The spinal injuries he suffered in the blast, and the shuffling around immediately afterwards, left him permanently disabled. Doctors in the U.S. diagnosed him with incomplete quadriplegia; while not totally unusable, everything below his neck was affected. Gerlach determined to use his arms and legs as much as his new body would allow.
After nine months of intensive physical and occupational therapy at the spinal cord injury center of West Roxbury VA Medical Center, Gerlach achieved partial usage of his arms and legs, even working up the strength to walk on crutches. He retired from the Marine Corps in 1985 and moved into the civilian world as a defense contractor, then working with Headquarters Marine Corps, then onto his final career with Defense Logistics Agency. Despite limited wheelchair-friendly resources, Gerlach maintained his independence and refused to be a victim of his circumstances. He developed a method of entering and exiting his car to drive himself to work. He also became a tournament fisher and avid hunter.

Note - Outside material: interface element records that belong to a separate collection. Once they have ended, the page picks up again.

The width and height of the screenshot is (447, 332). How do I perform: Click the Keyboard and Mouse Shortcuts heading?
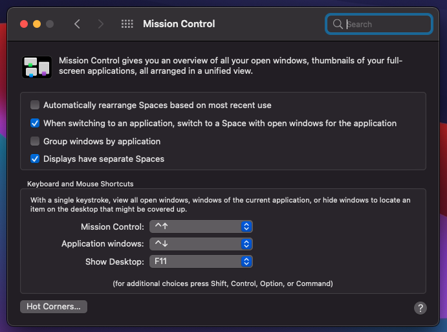click(x=80, y=184)
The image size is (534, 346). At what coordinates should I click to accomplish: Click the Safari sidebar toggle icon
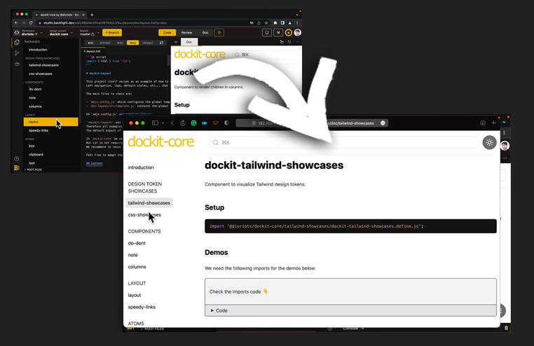(x=156, y=123)
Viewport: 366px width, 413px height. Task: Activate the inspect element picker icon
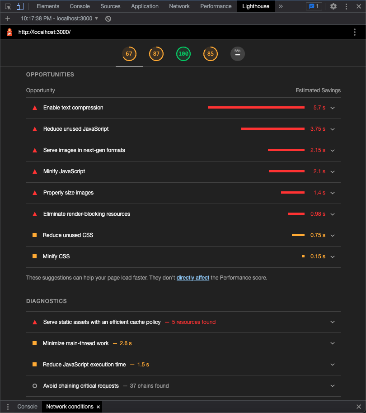(x=8, y=6)
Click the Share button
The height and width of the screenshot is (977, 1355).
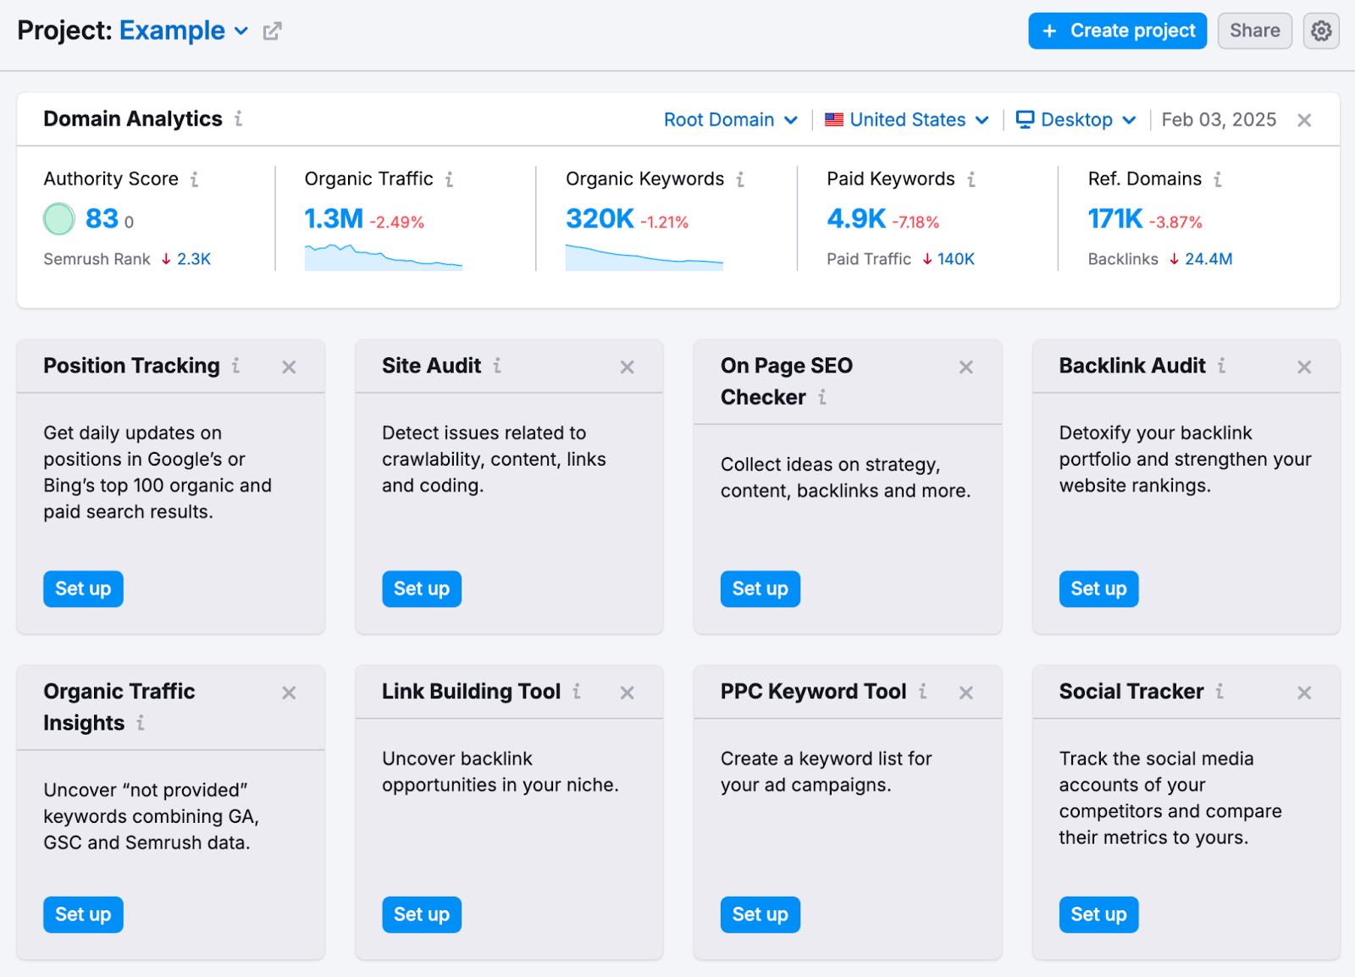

Throughout his recovery and following his retirement, Gerlach remained in touch with his fellow Beirut veterans. He attended the 1986 dedication of the Beirut Memorial in Jacksonville, N.C., and returned to numerous anniversary gatherings in the following years. On the 25th anniversary, other Beirut veterans of 1/8 honored Gerlach in a special ceremony. In the immediate aftermath of the bombing, an official change of command never occurred relieving Gerlach of his responsibility as battalion commander. At the anniversary gathering 25 years later, the remaining veterans stood in formation and presented Gerlach with the battalion’s colors.
“Commanding BLT 1/8 was the highest honor of my life,” Gerlach said today. “I hope the Marines are proud of what they did. We tried to do something that was peace-loving, but it’s difficult to preserve something that just isn’t there to begin with. There’s a lot of people in this world, with a lot of people up to a lot of good, but there’s always some people up to a lot of bad. There’s always a certain percentage of people that harbor hateful feelings. Hopefully, they are counteracted by peace-loving people. That’s Gerlach’s philosophy anyway.